=== Your goal ===
Wherever the word "computer" turns up in a line of the entries, copy that line.

***** Given records

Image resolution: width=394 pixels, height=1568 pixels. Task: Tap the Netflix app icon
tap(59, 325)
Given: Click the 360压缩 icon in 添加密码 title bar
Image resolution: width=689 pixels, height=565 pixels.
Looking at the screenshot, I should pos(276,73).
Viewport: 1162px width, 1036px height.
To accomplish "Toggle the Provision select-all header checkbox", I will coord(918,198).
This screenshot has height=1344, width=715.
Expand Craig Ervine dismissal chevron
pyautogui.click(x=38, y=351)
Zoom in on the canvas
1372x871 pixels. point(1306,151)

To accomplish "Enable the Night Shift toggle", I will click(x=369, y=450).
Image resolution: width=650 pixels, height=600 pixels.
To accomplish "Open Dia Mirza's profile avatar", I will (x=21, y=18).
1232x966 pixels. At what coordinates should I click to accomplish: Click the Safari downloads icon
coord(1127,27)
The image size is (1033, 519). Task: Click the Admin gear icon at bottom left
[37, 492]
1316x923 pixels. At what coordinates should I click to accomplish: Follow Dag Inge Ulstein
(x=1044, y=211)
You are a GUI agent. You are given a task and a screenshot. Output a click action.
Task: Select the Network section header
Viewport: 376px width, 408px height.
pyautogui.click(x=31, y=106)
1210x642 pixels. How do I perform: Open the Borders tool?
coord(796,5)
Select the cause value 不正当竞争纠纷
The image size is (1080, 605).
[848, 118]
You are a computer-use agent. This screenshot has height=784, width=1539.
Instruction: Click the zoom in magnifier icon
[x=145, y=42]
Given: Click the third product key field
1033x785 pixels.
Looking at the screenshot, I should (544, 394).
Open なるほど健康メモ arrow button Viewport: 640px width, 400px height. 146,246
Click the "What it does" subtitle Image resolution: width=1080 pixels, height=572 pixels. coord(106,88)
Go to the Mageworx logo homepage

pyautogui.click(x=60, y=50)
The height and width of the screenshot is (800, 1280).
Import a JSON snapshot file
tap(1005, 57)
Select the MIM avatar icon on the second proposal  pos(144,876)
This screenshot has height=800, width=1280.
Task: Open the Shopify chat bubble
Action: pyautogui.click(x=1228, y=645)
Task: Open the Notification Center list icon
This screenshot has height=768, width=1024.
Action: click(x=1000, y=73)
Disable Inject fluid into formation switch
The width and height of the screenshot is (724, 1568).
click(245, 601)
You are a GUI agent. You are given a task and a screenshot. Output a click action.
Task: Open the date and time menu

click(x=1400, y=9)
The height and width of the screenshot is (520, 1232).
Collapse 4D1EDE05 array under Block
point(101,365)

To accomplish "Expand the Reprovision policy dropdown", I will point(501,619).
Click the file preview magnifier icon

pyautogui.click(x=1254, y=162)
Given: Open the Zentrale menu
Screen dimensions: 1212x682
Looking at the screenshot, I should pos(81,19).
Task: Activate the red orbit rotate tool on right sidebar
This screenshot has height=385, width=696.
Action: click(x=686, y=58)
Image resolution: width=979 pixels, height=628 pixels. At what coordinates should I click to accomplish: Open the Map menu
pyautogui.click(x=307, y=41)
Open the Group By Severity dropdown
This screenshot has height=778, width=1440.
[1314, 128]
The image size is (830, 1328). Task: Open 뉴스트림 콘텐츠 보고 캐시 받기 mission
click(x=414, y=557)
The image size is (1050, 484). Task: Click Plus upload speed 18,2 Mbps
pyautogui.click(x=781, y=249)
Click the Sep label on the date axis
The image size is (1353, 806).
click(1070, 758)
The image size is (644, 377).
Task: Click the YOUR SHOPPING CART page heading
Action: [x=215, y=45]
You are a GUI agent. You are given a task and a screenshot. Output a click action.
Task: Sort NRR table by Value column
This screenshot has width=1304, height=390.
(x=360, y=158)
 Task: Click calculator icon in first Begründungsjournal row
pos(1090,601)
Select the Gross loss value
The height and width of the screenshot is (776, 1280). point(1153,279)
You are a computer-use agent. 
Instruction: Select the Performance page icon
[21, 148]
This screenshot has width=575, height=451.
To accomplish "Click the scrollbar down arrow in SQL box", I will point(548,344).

**********

=== Answer to the problem ===
You are a computer-use agent. This screenshot has height=784, width=1539.
You are a computer-use agent. 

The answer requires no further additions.